● Materials provided
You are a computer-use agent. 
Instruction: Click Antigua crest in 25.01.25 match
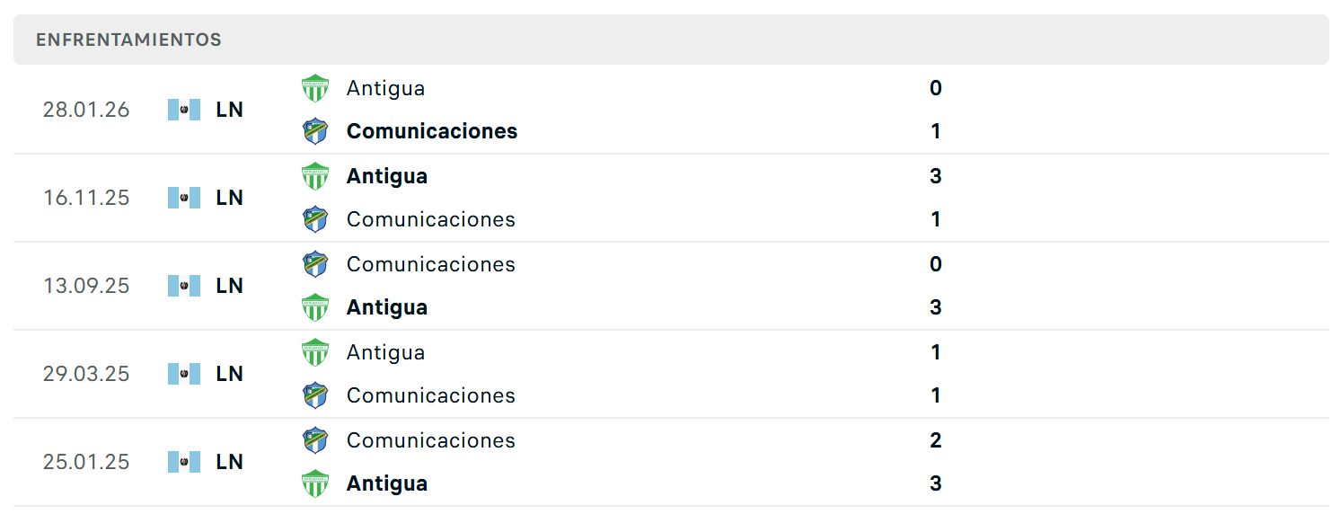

* * *

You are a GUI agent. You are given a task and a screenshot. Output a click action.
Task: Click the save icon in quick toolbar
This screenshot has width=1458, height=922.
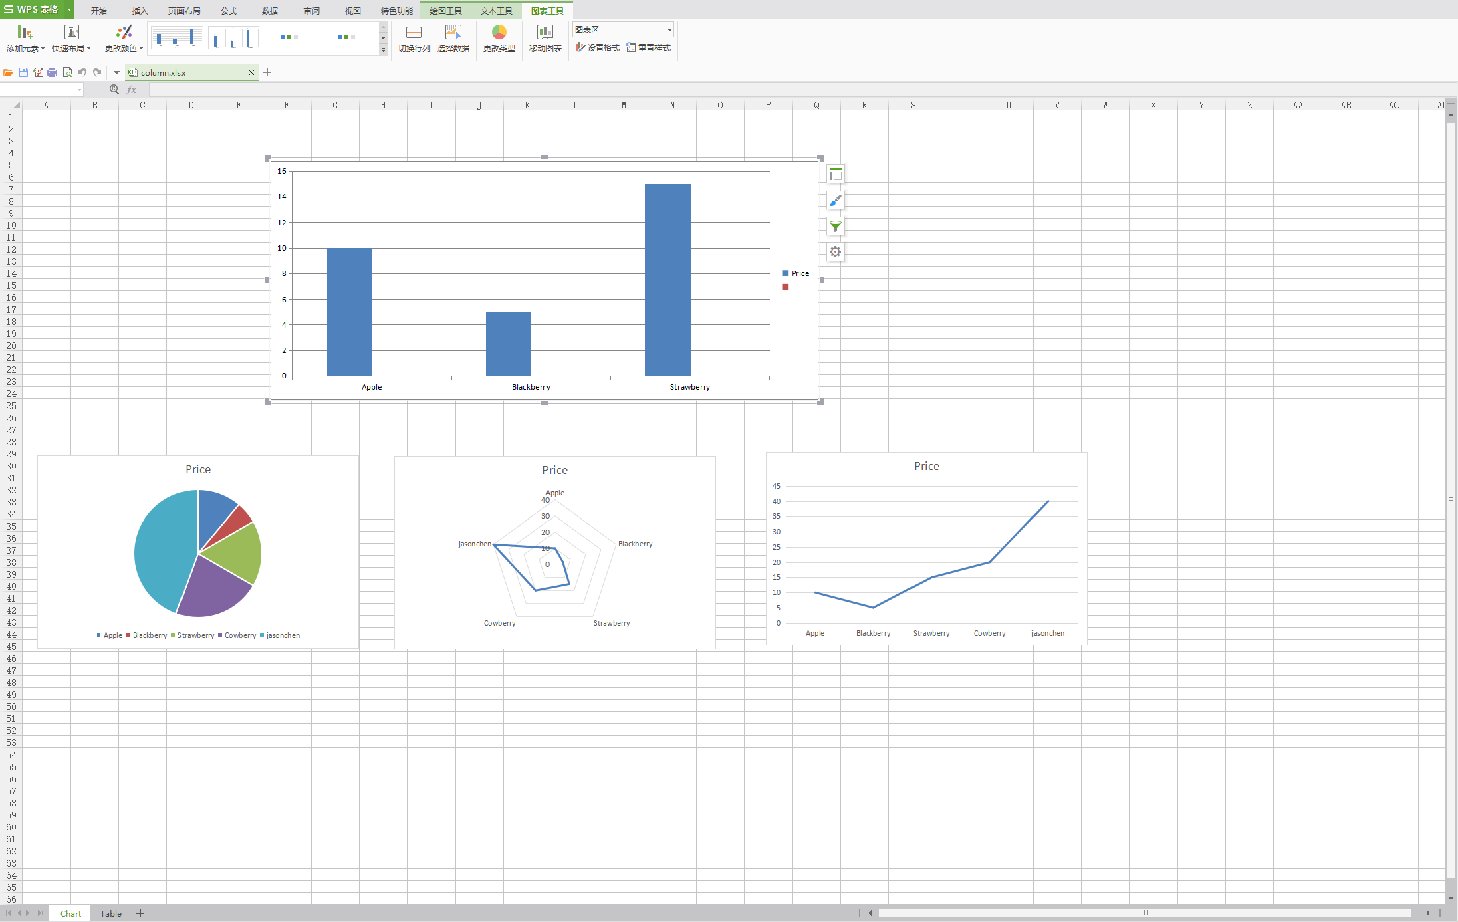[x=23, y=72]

* * *

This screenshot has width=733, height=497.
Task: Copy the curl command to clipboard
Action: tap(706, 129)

● What to do
Reproduce verbatim the lines starting with the line that contains "You are a computer-use agent." and continuing through the line that contains "Instruction: Click Antigua", including both of those lines.

● Answer to the task
You are a computer-use agent. 
Instruction: Click Antigua crest in 25.01.25 match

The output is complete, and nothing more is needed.